» **Aim of the task**
If a line in the records contains the string "Select", show that line.

» **Data for review**
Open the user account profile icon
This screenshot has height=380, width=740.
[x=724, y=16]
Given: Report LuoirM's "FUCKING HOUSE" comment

* * *

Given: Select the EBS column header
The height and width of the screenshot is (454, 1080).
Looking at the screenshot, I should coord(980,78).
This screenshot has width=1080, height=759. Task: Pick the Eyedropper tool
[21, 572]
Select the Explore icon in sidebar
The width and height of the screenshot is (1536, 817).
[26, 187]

» **Expected output**
Given: Select the EBS column header
Select the Explore icon in sidebar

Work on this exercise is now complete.